### Texte présenté:
NO - Luca Gianaroli (Sismer Reproductive Medicine Unit, Bologna, Italy)

  • Gianaroli présente les taux d’utilisation de l’ICSI dans le monde (figure)
  • Pour les couples avec un facteur masculin d’infertilité, les deux auteurs sont d’accord quant aux bénéfices de l’ICSI.
  • Cependant, Gianaroli a également fait une revue de la littérature au sujet des autres indications de l’ICSI
    • Insuffisance Ovarienne : meilleur taux de fécondation en ICSI mais taux de naissance similaires en FIV et ICSI (Guo et al)
    • Age maternel avancé : taux de naissance équivalents (grossesse, accouchement) (Tannus et al)
    • Infertilité inexpliqué : taux de succès équivalents (implantation, fausse couche, accouchement) (Boulet et al)

Spermogramme diagnostique : est-ce le moment de faire une mise à jour?

Contre : Alan Pacey (University of Sheffield, UK)

  • Alan Pacey a tout d’abord présenté les avantages du spermogramme diagnostique. Il s’agit d’une technique peu couteuse, facile à réaliser, consensuelle (WHO guide 2010) et dont l’interprétation est aisée.
  • Malgré tout, il s’agit également d’une technique qui a des inconvénients comme la variabilité inter-laboratoire, surtout sur la morphologie spermatique. Pacey cite enfin les recommandations de la British Fertility Society qui précisent que le meilleur facteur pronostic est la concentration de spermatozoïdes mobiles progressifs.
  • Finalement, Pacey considère les nouveaux tests comme des effets de mode et se pose la question de leur utilité à l’ère de l’ICSI.

Pour : Christopher de Jonge (Andrology, University of Minnesota Medical Center, Minnapolis)

  • De Jonge pointe les mêmes inconvénients que Pacey concernant le spermogramme diagnostique. Il ajoute également que le spermogramme néglige la composition du plasma séminal, s’intéresse à la quantité plutôt qu’à la qualité des spermatozoïdes,
  • Il présente ensuite quelques tests qui peuvent être réalisés de façon conjointe au spermogramme
    • Cap-Score : mesure le pourcentage de spermatozoïdes aptes à effectuer la capacitation. L’étude de Schinfeld montre que les scores obtenus sont différents entre un groupe de patients ayant déclenché une grossese ou non, p<0.01. Selon l’auteur, Cap score pourrait donc prédire l’obtention d’une grossesse
    • Hyaluronan : un composé du cumulus oophorus qui permet de lier les spermatozoïdes matures et de bonne qualité afin de les sélectionner avant ICSI. L’orateur n’a pas présenté d’études validant cet examen.

### Données fournies:
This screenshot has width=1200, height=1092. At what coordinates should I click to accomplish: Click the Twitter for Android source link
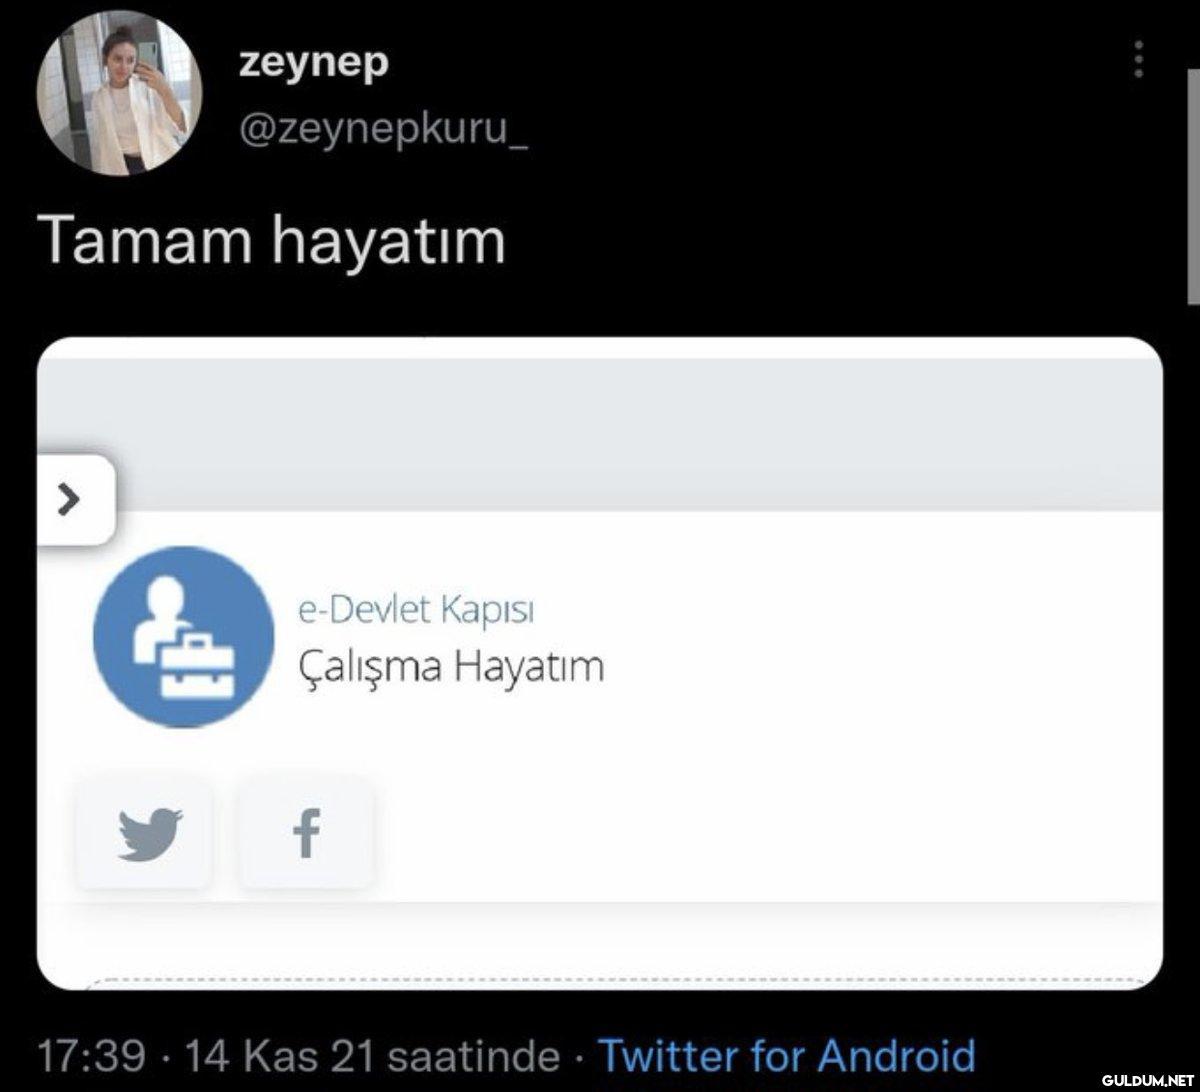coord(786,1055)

---

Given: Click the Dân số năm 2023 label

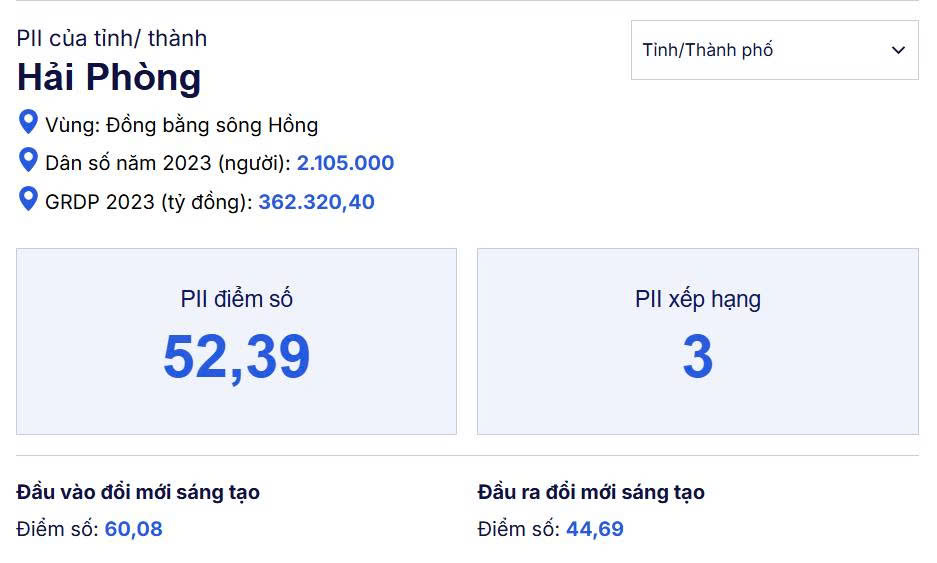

### Consigne:
Poursuivez le compte rendu sur l'ICSI et le spermogramme diagnostique à partir de sa dernière phrase.

### Réponse finale:
    • Fragmentation de l’ADN : l’auteur parle du SCSA comme étant une méthode permettant d’évaluer un grand nombre de spermatozoïdes de façon standardisée afin de prédire le succès en AMP (Virro, Bungum, Menezo).
    • De Jonge présente finalement une étude d’IRM sur des spermatozoïdes vivants afin d’obtenir des informations sur les molécules présentes au sein des spermatozoïdes et ainsi d’étudier le fonctionnement des gamètes masculines à la recherche d’un facteur prédictif de l’obtention d’une grossesse (Reynolds et al)

Ce sommet scientifique est l’occasion d’une mise à jour des connaissances délivrés par des experts du domaine. Le programme, sous forme de débats, a permis de mettre en exergue des différences de pratiques entre les différents pays, essentiellement dues à des différences de prise en charge financière de l’AMP en fonction des pays. Il en découle des différences de prise en charge thérapeutique entre les différents pays qui rendent la comparaison difficile à l’échelle internationale.